One of the clinical features of insulin resistance is a condition known as Acanthosis nigricans (AN), which is characterized by blotches of darkly pigmented skin under the arms, the breasts, in the groin and other folds of the skin. Because of the discolouration, it is not difficult to diagnose. The question is — does the condition suggest that something else might be going on?

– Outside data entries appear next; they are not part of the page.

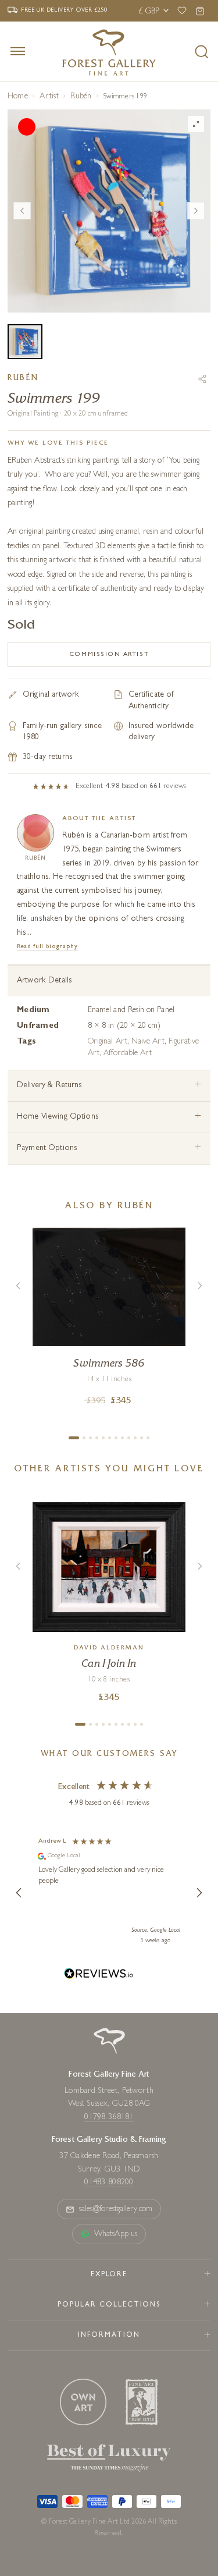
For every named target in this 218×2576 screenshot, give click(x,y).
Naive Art (148, 1042)
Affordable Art (127, 1053)
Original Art (107, 1042)
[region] (109, 1893)
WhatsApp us (115, 2234)
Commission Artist (109, 654)
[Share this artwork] (202, 379)
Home (18, 97)
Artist (49, 97)
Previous (22, 210)
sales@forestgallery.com (115, 2209)
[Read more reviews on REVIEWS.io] (99, 1975)
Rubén (80, 97)
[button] (19, 1892)
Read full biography (47, 946)
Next (196, 210)
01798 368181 (108, 2117)
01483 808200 (108, 2182)
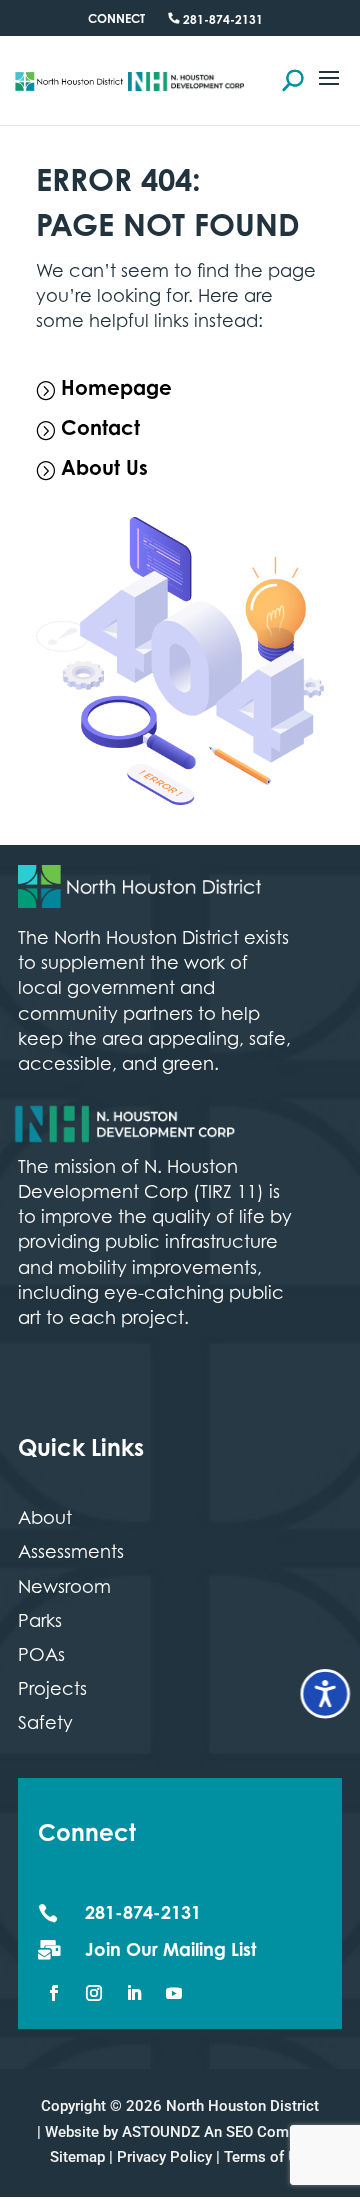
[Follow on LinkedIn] (134, 1993)
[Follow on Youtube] (174, 1993)
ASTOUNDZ (161, 2132)
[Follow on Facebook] (54, 1993)
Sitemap (77, 2157)
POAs (41, 1657)
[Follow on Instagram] (94, 1993)
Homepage (116, 390)
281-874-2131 (221, 21)
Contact (100, 430)
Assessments (71, 1554)
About (45, 1520)
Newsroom (64, 1589)
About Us (104, 470)
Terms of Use (269, 2157)
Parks (40, 1623)
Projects (52, 1691)
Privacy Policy (164, 2157)
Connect (116, 20)
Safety (45, 1725)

I recently saw a 42-year-old Middle Eastern woman with AN. Her endocrinologist had made the initial diagnosis and was concerned about an underlying ailment. That's because the disease is frequently associated with paraneoplastic condition — i.e., a cancer. It's one of those dermatological manifestations of internal malignancies, in the same group as intractable itching.
However, the endocrinologist found no evidence of insulin resistance—the woman had been a competitive skier in her youth and was still fit—and thus sent her to see a gastroenterologist, to look for cancer. "When both the gastroscopy and a colonoscopy proved negative, she was sent to see me. I took a full history, as I usually do, and a complete physical exam.
In addition to the Acanthosis nigricans, the skin on the palm of her hands had become coarse and roughened — this is known as tripe palms — and her lips deeply furrowed, known as ruga. Dr. Sanjay Siddha, a dermatological colleague of mine at Toronto Western, later said these were simply other expressions of the same ailment, the most severe he had ever seen.
More ominously, using palpation, I found a series of four or five masses in her abdomen, each as large as a small orange. So her AN was indeed a secondary consequence of an internal malignancy, probably ovarian cancer. The diagnosis of borderline ovarian malignancy was confirmed later by biopsy. The prognosis is uncertain. Some patients can survive for many years, although the skin conditions are intractable.
Obviously, clinicians conducting abdominal examinations of women must be vigilant about protecting the patient's privacy, but it can and should be done. A physician's hands constitute a powerful diagnostic tool. With practice, you can feel and assess the spleen, the liver and the retroperitoneal nodes. In most cases, palpation will be just one of many skills needed to make a proper diagnosis, but I hope these cases demonstrate how pivotal and valuable that art can be.